Bruxelles - Du "sur mesure" que les Etats membres pourront adapter à la réalité du terrain : la Commission européenne a vanté le 1er juin la possibilité d'une politique agricole commune (PAC) plus décentralisée, en pleine controverse sur les coupes budgétaires envisagées pour après 2020

A la Commission de déterminer de grands objectifs et une liste d'indicateurs pour juger de leur réussite. Et aux Etats membres de choisir parmi ces indicateurs lesquels correspondent le mieux à leurs besoins et aux réalités de leurs territoires.

Parmi les neuf objectifs généraux : "Assurer un revenu équitable", "Rééquilibrer les pouvoirs dans la chaîne alimentaire", "Préserver les paysages et la biodiversité", "Soutenir le renouveau générationnel" ou encore "Protéger la qualité de l'alimentation et de la santé".

Dans le contexte de la baisse attendue du budget de la PAC, le commissaire à l'Agriculture Phil Hogan a dévoilé une "approche plus ciblée pour améliorer l'efficacité et la performance".

Avec la perte de l'importante contribution du Royaume-Uni et la volonté de financer de nouvelles priorités (défense, sécurité intérieure et extérieure, migration), des économies devront être faites.

Politique historique de l'UE, la seule financée à 100%, la PAC va voir son poids diminuer dans le budget total de l'UE : 5% de budget en moins entre 2021 et 2027 par rapport au cadre financier en cours (2014-2020), soit 365 milliards d'euros sur sept ans, selon la proposition de Bruxelles publiée il y a un mois.

Plans stratégiques

L'architecture globale change mais les outils à disposition restent globalement les mêmes. Chaque pays devra désormais définir des plans stratégiques adaptés à ses besoins mais répondant aux exigences générales de la PAC. La Commission aura huit mois pour examiner ces plans et les valider.

Les deux "piliers" de la Politique agricole commune - les aides directes d'un côté, garantie de revenus pour les agriculteurs, et le soutien au développement rural de l'autre  - sont maintenus.
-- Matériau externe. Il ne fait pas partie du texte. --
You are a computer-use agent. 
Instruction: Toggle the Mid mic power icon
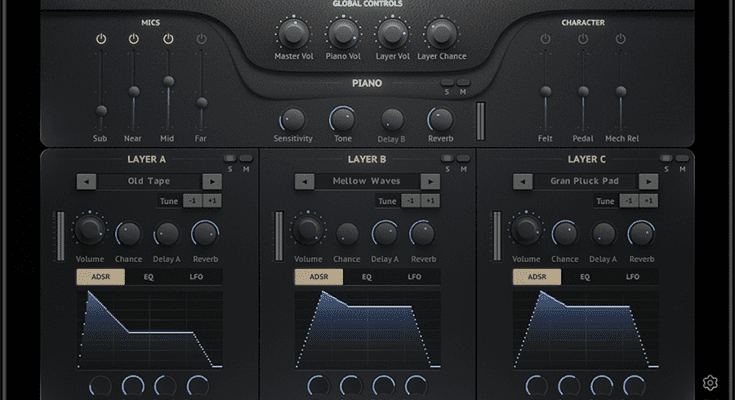click(x=168, y=40)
Les principales coupes budgétaires affecteraient le deuxième pilier : plus de 15% de fonds en moins pour tous les Etats membres. Pour les aides directes, elles seront de 3,9% en moyenne et certains Etats membres qui touchent actuellement des aides moins élevées s'en sortiront mieux au titre de la convergence.

Les chiffres sont contestés par plusieurs sources qui reprochent à la Commission de parler en prix courants. La baisse avoisinerait plutôt plus de 10% pour les paiements directs et de 25% pour le développement rural, selon le Parlement européen.
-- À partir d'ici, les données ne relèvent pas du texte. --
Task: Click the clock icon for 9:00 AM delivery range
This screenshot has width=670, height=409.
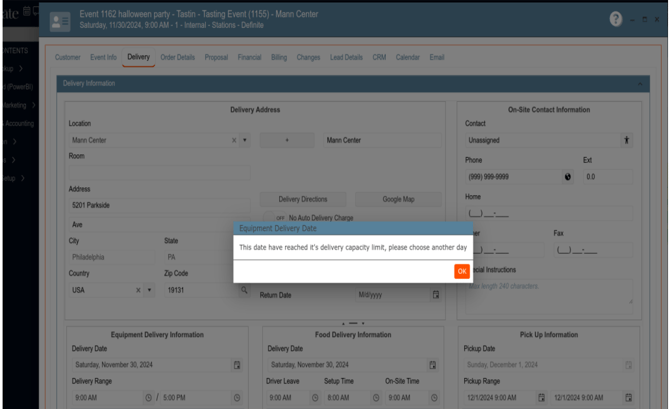Action: coord(150,398)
Pour Phil Hogan, le meilleur moyen d'éviter les coupes, en particulier pour le développement rural, c'est que les Etats membres décident de mettre plus d'argent dans le budget de l'UE...

"S'ils ont l'impression que l'agriculture est une priorité importante (...), je serais heureux de voir plus d'argent affluer", a-t-il lancé en conférence de presse.

L'exécutif européen, agacé par la bataille de chiffres, préfère mettre en avant le rééquilibrage qu'elle souhaite opérer, au profit notamment des petites et moyennes exploitations qui recevront plus par hectare de terrain. Et à partir de 60.000 euros, les paiements directs deviendront dégressifs, puis seront plafonnés à 100.000 euros.

Renationalisation ?

Les Etats membres auront aussi la possibilité de transférer jusqu'à 15% de leur enveloppe de la PAC entre les deux piliers.

Mais cette subsidiarité accrue vaut à la Commission des soupçons de vouloir "renationaliser" la PAC, que certains voient déjà "enterrée".

"Le commissaire Phil Hogan poursuit la renationalisation de l'agriculture et enterre la plus importante politique européenne qui n’a plus rien de commune", a déploré l'eurodéputé écologiste José Bové.

S'il se félicite de la dégressivité et du plafonnement ainsi que des soutiens aux jeunes agriculteurs prévus, son collègue socialiste Eric Andrieu accuse l'UE de "renoncer à ses responsabilités en tant que régulateur".

A droite aussi, la critique est cinglante : pour l'eurodéputé Michel Dantin (PPE) "les agriculteurs vont prendre de plein fouet la baisse annoncée du budget agricole : la direction assumée est faire plus avec moins, alors que seule la durabilité économique des exploitations peut permettre des avancées significatives en matière environnementale et climatique".

La Commission européenne assure par ailleurs que la nouvelle PAC sera plus écologique, un "verdissement" de la politique déjà introduit en 2013 mais dont les méthodes décidées alors n'ont, de l'avis général, pas fonctionné.

Elle souhaite mettre en place des "programmes écologiques", sur la base du volontariat, "pour aider les agriculteurs à aller au-delà" de leurs obligations.